2016

Per-Olof Wikström

Causes of crime.

Wikström was lauded for his contributions to criminology with the refinement of methods for longitudinal criminological research and the development of criminological theory. In his Situational Action Theory, he provides substantial evidences that crime is the result of an interaction between the individual’s personal characteristics and environmental factors.

Per-Olof Wikström

Born 1955 in Sweden. Per-Olof Wikström was professor in Criminology at the University of Cambridge (United Kingdom) at the time of the award.

Showed that crime is often the result of a person’s moral choices in situations that may provide more opportunity and ethical justification.Showed that crime is often the result of a person’s moral choices in situations that may provide more opportunity and ethical justification.

Role of parenting in crime prevention

Per-Olof Wikström was awarded the Stockholm Prize in Criminology 2016 for his research about how social environments and peer relationships affect young people’s criminality.

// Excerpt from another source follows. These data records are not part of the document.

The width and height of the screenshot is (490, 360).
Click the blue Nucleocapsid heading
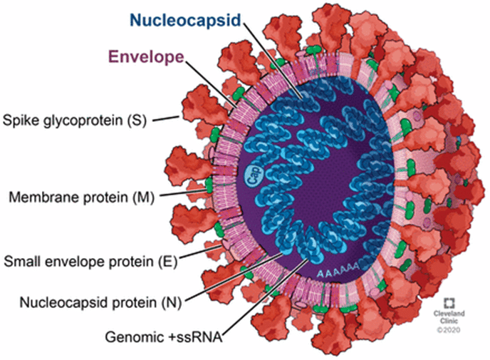tap(185, 20)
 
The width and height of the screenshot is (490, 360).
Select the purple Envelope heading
tap(146, 57)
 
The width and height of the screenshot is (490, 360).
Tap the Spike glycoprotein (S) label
tap(75, 120)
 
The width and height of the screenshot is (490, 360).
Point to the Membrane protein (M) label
tap(82, 197)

Wikström’s research has provided major insights into the role parents play in preventing juvenile crime. His Situational Action Theory, based on an extensive decade-long study of over 700 families, refines and supports the conclusions previously drawn by Hirschi and Widom.

Extensive research on children

Research conducted by Wikström, the first Swedish criminologist to be awarded the Stockholm Prize in Criminology, provides the most detailed evidence of the dynamic process children use in their relationships with parents, other relatives, and peers.

During a ten-year study of 716 families in the ethnically mixed city of Peterborough, England, Wikström developed his theory by engaging with the data. In his study he measured young people’s daily behaviour – where they were, with whom, and in what criminogenic or morally dangerous environments. This allowed Wikström to test predictions about crime in new ways. His data included exposure to morally dangerous situations, such as young people’s moral convictions and propensity to commit crime.

Moral choice

Wikström’s theory is an integrative criminological theory that explains why people commit crime by combining the morality of the individual with the situation that the individual is in. Crime is thus the result of a moral choice in a specific situation, rather than just a consequence of social structures or personality traits. With this as a starting point, different prevention strategies are being developed.